Dear Editor,
The passing of the Hemp Bill, though discriminatory in nature, offers a new crop with great possibilities for Guyana. The bill is discriminatory in the sense that clause 23 of the Bill “gives the Minister the power to designate geographical areas, by Order subject to the negative resolution of the National Assembly, to cultivate or manufacture industrial hemp and hemp-related products.” The minister has already discriminated in designating regions 6 and 10 for hemp, citing the closure of the sugar estates there as justification for region 6. What about the farmers in the other regions desirous of cultivating hemp? Will the cultivation of hemp be for their eyes and ears only?
The Licence for cultivation is not tied to acreage and with the AG echoing the sentiment, that “there are large conglomerates waiting for the approval of the bill to commence production”, this paints a picture of small farmers being kept out of hemp cultivation.
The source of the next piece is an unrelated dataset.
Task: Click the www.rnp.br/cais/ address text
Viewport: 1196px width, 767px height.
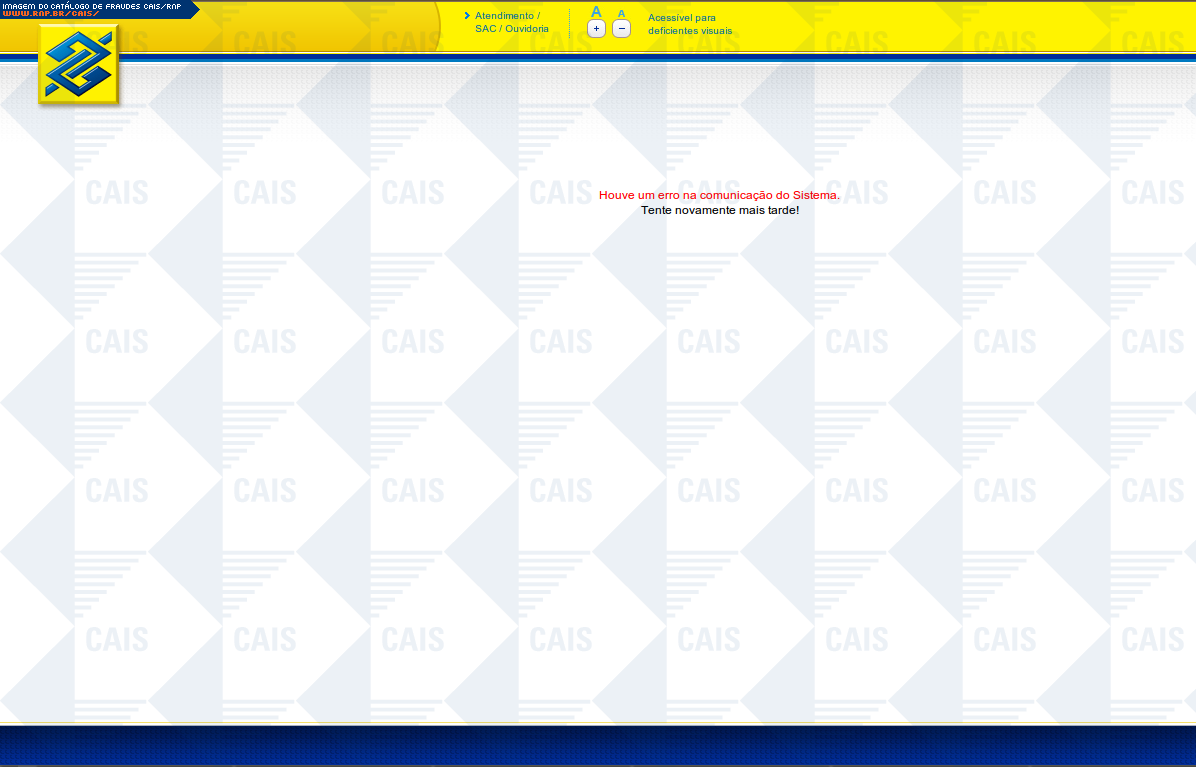Action: [50, 14]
The Guyana Hemp Authority appointed by the minister is in a position to take care of that by virtue of licence pricing and licence rejection. The biggest irony of the bill is that a person seeking a licence, if rejected or one who has a licence suspended by the Hemp Authority for any infringement can appeal to the said minister who appointed the Hemp Authority within a stipulated time frame.
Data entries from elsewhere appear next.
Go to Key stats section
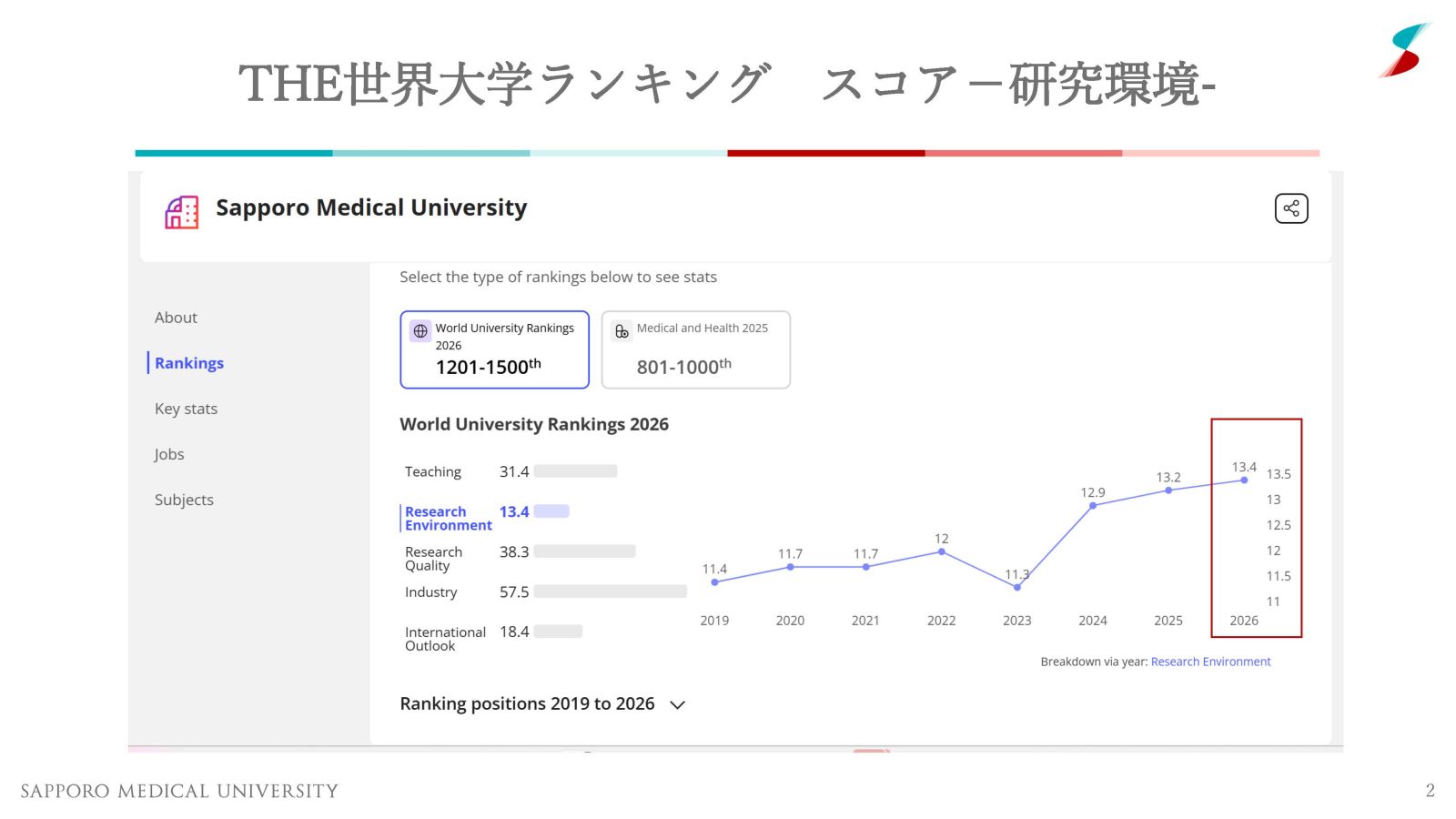 coord(186,409)
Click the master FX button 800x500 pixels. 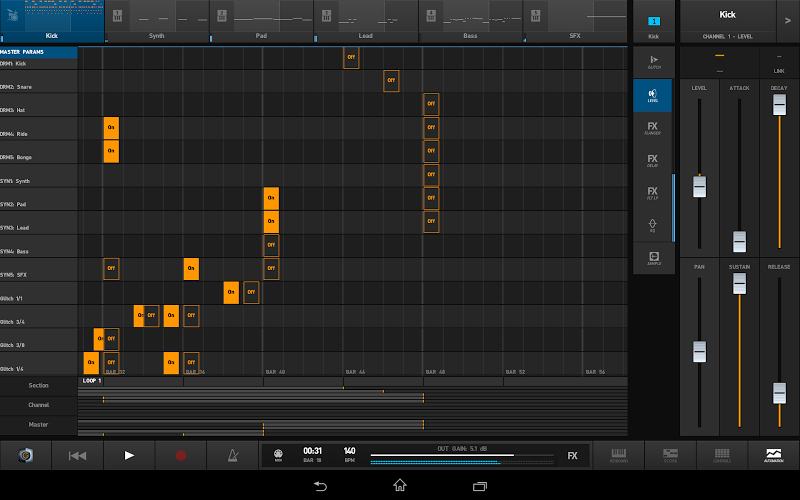tap(572, 456)
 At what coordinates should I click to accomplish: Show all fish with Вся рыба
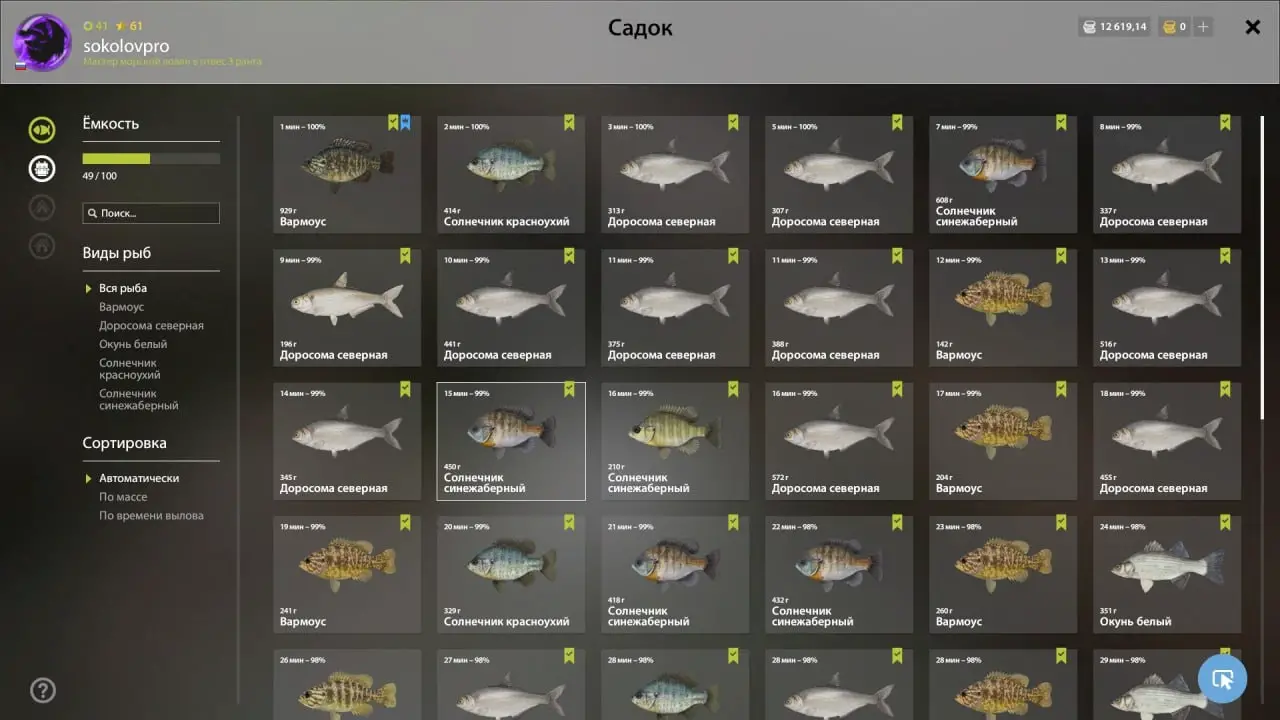123,288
A former US president once said that “ the greatest contribution a man can make to his country is the introduction of a new crop to his country-men.” The bill as it is, offers a new crop to a selected few – not the entire country.
Hemp is not a new crop in a worldly sense, it is one that was unjustly criminalized by the UN convention on psycho-active drugs decades ago. The research had been done years ago to justify the decriminalization of hemp and over 20 countries around the world had joined the bandwagon to cultivate this lucrative and environmentally refreshing crop that offers a wide variety of human consumable products to humanity for over a decade now.
With this in mind, I wonder why a former PPP/C administration followed by the APNU+AFC administration had failed to heed the call to make hemp cultivation available to farmers despite so much advocacy for it to happen?